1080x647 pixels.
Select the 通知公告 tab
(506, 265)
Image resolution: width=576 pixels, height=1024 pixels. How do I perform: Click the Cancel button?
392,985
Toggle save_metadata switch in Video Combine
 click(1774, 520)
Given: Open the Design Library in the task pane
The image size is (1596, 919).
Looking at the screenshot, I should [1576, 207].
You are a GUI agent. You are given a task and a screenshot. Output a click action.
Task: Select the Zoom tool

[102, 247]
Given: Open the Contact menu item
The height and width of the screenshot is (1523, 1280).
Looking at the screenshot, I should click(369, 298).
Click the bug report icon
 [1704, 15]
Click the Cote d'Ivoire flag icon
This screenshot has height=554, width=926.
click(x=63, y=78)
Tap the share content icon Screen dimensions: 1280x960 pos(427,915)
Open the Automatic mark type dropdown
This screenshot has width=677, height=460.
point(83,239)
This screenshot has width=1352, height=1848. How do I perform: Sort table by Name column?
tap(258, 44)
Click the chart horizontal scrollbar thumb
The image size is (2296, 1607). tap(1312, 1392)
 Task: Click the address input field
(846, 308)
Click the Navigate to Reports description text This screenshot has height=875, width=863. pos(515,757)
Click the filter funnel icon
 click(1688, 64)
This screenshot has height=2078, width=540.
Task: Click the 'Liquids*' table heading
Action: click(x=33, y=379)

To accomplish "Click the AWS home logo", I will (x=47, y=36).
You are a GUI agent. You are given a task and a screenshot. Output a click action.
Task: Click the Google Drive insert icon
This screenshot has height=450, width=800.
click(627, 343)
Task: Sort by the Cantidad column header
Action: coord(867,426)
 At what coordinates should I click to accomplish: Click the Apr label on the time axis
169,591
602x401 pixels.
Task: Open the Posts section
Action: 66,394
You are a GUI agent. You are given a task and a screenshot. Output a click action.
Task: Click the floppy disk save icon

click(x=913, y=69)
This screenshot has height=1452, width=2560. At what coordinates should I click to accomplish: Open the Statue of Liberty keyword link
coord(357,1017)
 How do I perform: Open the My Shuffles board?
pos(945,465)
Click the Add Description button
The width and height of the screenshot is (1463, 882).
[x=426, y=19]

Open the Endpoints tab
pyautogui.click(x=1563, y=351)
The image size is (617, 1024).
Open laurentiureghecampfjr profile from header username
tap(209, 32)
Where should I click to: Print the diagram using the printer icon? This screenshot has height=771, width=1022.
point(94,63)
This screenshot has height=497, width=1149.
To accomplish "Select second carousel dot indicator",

What you have to do:
Copy the records above, changing every "icon" to "symbol" and leaving everything else as it stands.

Solution:
1080x647 pixels.
Select the 通知公告 tab
(506, 265)
Image resolution: width=576 pixels, height=1024 pixels. How do I perform: Click the Cancel button?
392,985
Toggle save_metadata switch in Video Combine
 click(1774, 520)
Given: Open the Design Library in the task pane
The image size is (1596, 919).
Looking at the screenshot, I should [1576, 207].
You are a GUI agent. You are given a task and a screenshot. Output a click action.
Task: Select the Zoom tool

[102, 247]
Given: Open the Contact menu item
The height and width of the screenshot is (1523, 1280).
Looking at the screenshot, I should click(369, 298).
Click the bug report symbol
 [1704, 15]
Click the Cote d'Ivoire flag symbol
This screenshot has height=554, width=926.
click(x=63, y=78)
Tap the share content symbol Screen dimensions: 1280x960 pos(427,915)
Open the Automatic mark type dropdown
This screenshot has width=677, height=460.
point(83,239)
This screenshot has width=1352, height=1848. How do I perform: Sort table by Name column?
tap(258, 44)
Click the chart horizontal scrollbar thumb
The image size is (2296, 1607). tap(1312, 1392)
 Task: Click the address input field
(846, 308)
Click the Navigate to Reports description text This screenshot has height=875, width=863. pos(515,757)
Click the filter funnel symbol
 click(1688, 64)
This screenshot has height=2078, width=540.
Task: Click the 'Liquids*' table heading
Action: click(x=33, y=379)

To accomplish "Click the AWS home logo", I will (x=47, y=36).
You are a GUI agent. You are given a task and a screenshot. Output a click action.
Task: Click the Google Drive insert symbol
This screenshot has height=450, width=800.
click(627, 343)
Task: Sort by the Cantidad column header
Action: coord(867,426)
 At what coordinates should I click to accomplish: Click the Apr label on the time axis
169,591
602x401 pixels.
Task: Open the Posts section
Action: 66,394
You are a GUI agent. You are given a task and a screenshot. Output a click action.
Task: Click the floppy disk save symbol

click(x=913, y=69)
This screenshot has height=1452, width=2560. At what coordinates should I click to accomplish: Open the Statue of Liberty keyword link
coord(357,1017)
 How do I perform: Open the My Shuffles board?
pos(945,465)
Click the Add Description button
The width and height of the screenshot is (1463, 882).
[x=426, y=19]

Open the Endpoints tab
pyautogui.click(x=1563, y=351)
The image size is (617, 1024).
Open laurentiureghecampfjr profile from header username
tap(209, 32)
Where should I click to: Print the diagram using the printer symbol? This screenshot has height=771, width=1022.
point(94,63)
This screenshot has height=497, width=1149.
To accomplish "Select second carousel dot indicator",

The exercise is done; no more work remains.